My 10 All Time Favourite SAS Articles
I like to read SAS articles. In fact, articles inspire many of the posts on my blog. Today, I will show you the 10 articles that taught me the most. This was not an easy task. There are so many great articles. In so many fields within SAS. By so many great authors. Obviously, the articles that I present here reflect my own interest within the SAS language. In the bottom of the post, I will link to online resources where you can find articles that reflect your interest.
Proc Format Articles
The first two articles are about PROC FORMAT. One of my favorite procedures.
The Power of the PROC FORMAT by Jonas Bilenas. A boiled down version of the similar-named book The Power of the PROC FORMAT. A very nice overview of how to think of a SAS format. Also, you learn how to create an implement custom formats. Furthermore, it demonstrates format purposes, not obvious to may programmers such as lags, leads and lookups.
Ten Things You Should Know About PROC FORMAT by Jack N Shoemaker. A very nice set of PROC FORMAT Facts that you should familiarize yourself with. Good examples are Multilabel Formats and Hybrid Formats. A very nice and easily readable article.
Data Step Articles
How to Think Through the SAS DATA Step by Ian Whitlock. If you want to know exactly how to think of data step processing, you have to read this article. After reading this, you will understand what the Program Data Vector is. What the _N_ Automatic Variable is. Compilation vs Execution and much more. Also, did you know that the W in DoW Loop stands for Whitlock?
Direct Addressing Techniques Of Table Look-Up By Paul Dorfman. This article is from 1998. However, it is still relevant today. The article covers three lookup techniques Direct Accessing, Bitmapping and Hashing. Be aware that this was published before the hash object as we know it was available in the Data Step. Therefore, arrays are used to hold key and data variables. Different techniques are discussed to handle hash collisions. This article is a true masterpiece. Also, it was the inspiration of the blog post An Array Hashing Scheme in SAS.
Re-Mapping A Bitmap by Lessia S. Shajenko and Paul Dorfman. The article above briefly introduces the concept of Bitmap Searching. This article takes it much further. You will learn how to verify the presence of a key variable, regardless of the key type. Also, you will learn different techniques to use as many bits as possible. Thus reducing memory consumption to a minimum. A confusing topic at first, but if you hang in there, it will be worth every second you spend learning it. This article was the direct inspiration to the blog post Bitmap Searching in the SAS Data Step.
Leads and Lags: Static and Dynamic Queues in the SAS DATA STEP by Mark Keintz.

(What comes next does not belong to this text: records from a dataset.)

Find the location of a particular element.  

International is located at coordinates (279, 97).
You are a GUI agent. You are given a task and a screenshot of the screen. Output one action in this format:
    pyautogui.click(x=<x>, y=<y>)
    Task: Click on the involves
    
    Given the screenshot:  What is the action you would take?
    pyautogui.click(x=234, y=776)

SAS programmers often misuse or misunderstand the Lag Function. That will not be the case after reading this article. The key lesson is this. The Lag Function is a queue. Not a lookback. This can create undesirable results. Especially handling By Groups. I did not fully understand the Lag Function until I read this article. This article was the inspiration for the blog posts Investigating the SAS Lag Function By Example and Dynamic Lags in SAS with the Hash Object.
From Stocks to Flows: Using SAS Hash Objects for FIFO, LIFO, and other FO’s Mark Keintz. A very nice text that explain how to exploit the dynamic nature of the SAS Hash Object to implement various stacks and queue structures in SAS. Highly recommendable.
The Swiss Army Knife of SAS Procedures by Michael Raithel. This article is the best introduction to the Datasets Procedure out there. Also the Swiss Army Knife of SAS Procedures is a very fitting description. No other procedure can solve the same range of high-level data operations as PROC DATASETS. An absolute must-read for all SAS data scientists.
Getting Started with the SAS/IML Language by Rick Wicklin. If you are interested in learning the Interactive Matrix Language in SAS, this article is a good way to start. It gives you a nice overview of how to think of vectors, matrices. Also, it introduces fundamental IML concepts such as user defined functions, data simulation and much more. For more IML material, Rick Wicklin is also the author of the book Statistical Programming with SAS/IML Software and the blog The Do Loop. Both packed with IML tips.
Stupid Human Tricks with PROC EXPAND by David L. Cassell. Proc Expand is the kind of procedure that solves problems with 5 lines of code that requires 30 lines of data step code. Therfore, it is one of my favorite procedures. Especially when handling time series data. This article introduces the syntax and many capabilities of the Expand Procedure. Highly recommendable for anyone handling time series data in SAS.
A Cup of Coffee and Proc FCMP: I Cannot Function Without Them by Peter Eberhardt. A nice and gentle introduction to PROC FCMP. PROC FCMP is one of the most underused procedures in all of the SAS language. Probably because it is quite a mouthful at first sight. However, once you get familiar with the basics, you will discover a whole new world of possibilities. This article will help you do so.
In this post, I present my 10 favorite SAS articles. Did I miss any? If you read a SAS article that you think deseves to be on the list, feel free to reach out.
If you want to browse SAS articles, lexjansen.com is the place to go. You can also find them at SAS Insitutes site. However, lexjansen stores them all in one place. I highly encourage you to browse the site for SAS articles in your field of interest.